▶ [PROBLEM]: Gather every line in the data below that contains the word "Click", and copy each of those lines in full.

▶ [DATA TO PROCESS]:
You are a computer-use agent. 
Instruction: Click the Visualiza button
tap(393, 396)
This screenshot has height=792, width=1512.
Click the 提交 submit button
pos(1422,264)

* * *

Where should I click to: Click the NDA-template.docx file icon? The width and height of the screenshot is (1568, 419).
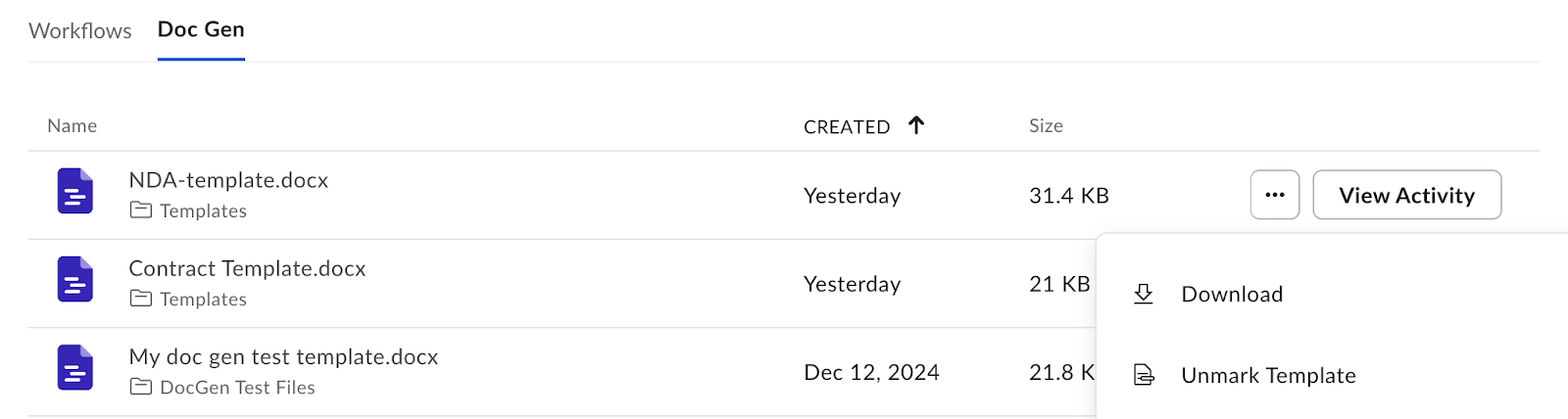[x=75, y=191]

▶ [THE OUTPUT]:
Instruction: Click the Visualiza button
Click the 提交 submit button
Where should I click to: Click the NDA-template.docx file icon? The width and height of the screenshot is (1568, 419).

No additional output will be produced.